# Muskie tips at Pineview



## CGMhunter (Nov 29, 2012)

This year I would love to catch a tiger muskie at Pineview but have never tried before. What are the best locations to go to? What lures work best? What tips do you have?


----------



## GaryFish (Sep 7, 2007)

Good luck. Secrets to catching muskie are tightly held. With the tiger muskie fishing, it is considered a right of passage to learn things on your own through hours upon hours of work, homework, casting, and essentially paying your dues. So people that have spent that time tend to keep the info pretty close to the vest. And with such limited resources as we have in Utah, most folks will NEVER give up that info on a public forum. And I can pretty much see their point in that.

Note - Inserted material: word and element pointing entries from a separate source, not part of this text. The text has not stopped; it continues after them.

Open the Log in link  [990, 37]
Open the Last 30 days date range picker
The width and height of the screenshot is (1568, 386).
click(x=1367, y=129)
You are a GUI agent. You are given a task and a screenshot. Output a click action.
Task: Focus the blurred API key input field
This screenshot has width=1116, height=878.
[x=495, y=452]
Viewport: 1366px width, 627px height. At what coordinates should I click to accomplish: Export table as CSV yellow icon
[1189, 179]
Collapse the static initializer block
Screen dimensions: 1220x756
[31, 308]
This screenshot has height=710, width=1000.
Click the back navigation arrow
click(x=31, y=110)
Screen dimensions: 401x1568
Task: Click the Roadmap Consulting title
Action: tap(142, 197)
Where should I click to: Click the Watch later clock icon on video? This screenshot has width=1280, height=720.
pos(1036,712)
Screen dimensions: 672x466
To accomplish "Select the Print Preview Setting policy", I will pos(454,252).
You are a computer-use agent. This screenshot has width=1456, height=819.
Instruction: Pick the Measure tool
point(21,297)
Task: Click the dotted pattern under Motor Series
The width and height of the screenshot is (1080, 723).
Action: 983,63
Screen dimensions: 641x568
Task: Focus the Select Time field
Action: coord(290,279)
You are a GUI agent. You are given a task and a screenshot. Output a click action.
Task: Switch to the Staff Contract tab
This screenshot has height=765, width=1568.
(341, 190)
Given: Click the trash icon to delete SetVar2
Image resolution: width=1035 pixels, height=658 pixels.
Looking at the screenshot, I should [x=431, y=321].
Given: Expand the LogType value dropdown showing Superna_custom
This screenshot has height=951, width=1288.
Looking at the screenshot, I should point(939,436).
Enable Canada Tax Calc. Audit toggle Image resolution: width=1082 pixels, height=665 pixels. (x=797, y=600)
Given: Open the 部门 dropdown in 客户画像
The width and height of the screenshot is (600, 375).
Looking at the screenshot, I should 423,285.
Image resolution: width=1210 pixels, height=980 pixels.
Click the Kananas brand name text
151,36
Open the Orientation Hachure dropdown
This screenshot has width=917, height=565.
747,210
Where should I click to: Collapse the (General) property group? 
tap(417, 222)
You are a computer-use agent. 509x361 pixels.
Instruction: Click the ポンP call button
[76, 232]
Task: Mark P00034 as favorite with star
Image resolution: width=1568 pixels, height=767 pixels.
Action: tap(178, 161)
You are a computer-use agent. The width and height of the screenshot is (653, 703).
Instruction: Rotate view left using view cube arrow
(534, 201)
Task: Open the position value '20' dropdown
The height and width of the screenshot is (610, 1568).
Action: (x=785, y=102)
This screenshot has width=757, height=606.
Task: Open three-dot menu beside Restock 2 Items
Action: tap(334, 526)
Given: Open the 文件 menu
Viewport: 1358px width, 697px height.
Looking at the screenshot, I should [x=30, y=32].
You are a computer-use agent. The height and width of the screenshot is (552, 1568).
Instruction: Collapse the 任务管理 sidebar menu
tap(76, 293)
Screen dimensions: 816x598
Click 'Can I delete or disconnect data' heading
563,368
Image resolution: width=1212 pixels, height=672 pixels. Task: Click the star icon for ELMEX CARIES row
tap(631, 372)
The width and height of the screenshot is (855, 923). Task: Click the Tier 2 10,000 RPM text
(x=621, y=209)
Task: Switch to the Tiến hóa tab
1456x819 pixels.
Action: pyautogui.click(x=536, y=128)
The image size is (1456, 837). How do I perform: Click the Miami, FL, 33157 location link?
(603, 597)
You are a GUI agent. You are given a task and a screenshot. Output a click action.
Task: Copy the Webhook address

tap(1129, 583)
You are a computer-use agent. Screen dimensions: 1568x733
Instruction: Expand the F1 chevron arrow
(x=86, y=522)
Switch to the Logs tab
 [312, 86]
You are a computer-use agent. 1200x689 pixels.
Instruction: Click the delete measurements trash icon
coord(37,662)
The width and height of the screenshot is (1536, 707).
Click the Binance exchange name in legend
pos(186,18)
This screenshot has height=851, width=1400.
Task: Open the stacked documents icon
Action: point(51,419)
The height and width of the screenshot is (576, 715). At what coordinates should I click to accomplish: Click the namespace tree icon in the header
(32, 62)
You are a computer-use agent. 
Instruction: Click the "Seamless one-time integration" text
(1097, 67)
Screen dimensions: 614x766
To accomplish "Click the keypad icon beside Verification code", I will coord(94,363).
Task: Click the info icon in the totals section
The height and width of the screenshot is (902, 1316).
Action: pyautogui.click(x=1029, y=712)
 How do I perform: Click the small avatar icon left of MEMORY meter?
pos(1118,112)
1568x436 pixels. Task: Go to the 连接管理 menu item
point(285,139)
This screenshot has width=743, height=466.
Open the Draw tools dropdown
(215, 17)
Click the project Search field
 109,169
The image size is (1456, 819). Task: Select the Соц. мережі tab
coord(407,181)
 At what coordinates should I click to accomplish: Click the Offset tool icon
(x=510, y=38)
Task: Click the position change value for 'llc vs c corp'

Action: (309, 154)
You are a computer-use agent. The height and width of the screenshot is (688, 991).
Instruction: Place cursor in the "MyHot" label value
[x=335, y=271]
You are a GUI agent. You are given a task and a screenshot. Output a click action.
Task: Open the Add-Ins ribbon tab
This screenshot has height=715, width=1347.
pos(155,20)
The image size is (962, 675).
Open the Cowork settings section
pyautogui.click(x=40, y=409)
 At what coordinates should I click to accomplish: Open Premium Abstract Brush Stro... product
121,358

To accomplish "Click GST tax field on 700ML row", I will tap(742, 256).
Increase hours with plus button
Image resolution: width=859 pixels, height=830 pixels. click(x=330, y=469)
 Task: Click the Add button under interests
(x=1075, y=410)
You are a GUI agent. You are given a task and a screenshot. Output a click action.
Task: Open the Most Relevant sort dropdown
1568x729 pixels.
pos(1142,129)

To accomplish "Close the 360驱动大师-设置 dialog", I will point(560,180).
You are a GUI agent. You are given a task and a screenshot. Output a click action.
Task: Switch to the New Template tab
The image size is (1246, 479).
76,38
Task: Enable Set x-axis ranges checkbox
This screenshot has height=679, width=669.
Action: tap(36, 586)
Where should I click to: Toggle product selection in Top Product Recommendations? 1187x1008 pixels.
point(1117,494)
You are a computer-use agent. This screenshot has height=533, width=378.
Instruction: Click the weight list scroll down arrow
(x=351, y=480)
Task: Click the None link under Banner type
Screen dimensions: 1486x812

I don't fish for them myself so I'm not holding anything back on you here. Just know, that over the years, many folks have asked the same question you have asked, and not gotten any response. But the universal advise has been to stop by a fishing shop in the Ogden area, learn what you can, and start paying your dues. Then you'll understand and appreciate it that much more when you get one. Best of luck to you.


----------



## outdoorser (Jan 14, 2013)

GaryFish said it. Just start reading, studying, and then casting. LOTS of casting.


----------



## torowy (Jun 19, 2008)

I catch them like I was fishing for bass.


----------